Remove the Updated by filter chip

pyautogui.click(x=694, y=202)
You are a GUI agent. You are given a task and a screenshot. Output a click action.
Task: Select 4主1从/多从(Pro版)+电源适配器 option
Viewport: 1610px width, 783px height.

● ● ● ● ● ● ●

**ACTION ITEM:** Copy exactly the line that contains "Task: Select 4主1从/多从(Pro版)+电源适配器 option" and all lines after it in the listing above, through the final line, and nothing else.

**SOLUTION TO THE EXERCISE:**
Task: Select 4主1从/多从(Pro版)+电源适配器 option
Viewport: 1610px width, 783px height.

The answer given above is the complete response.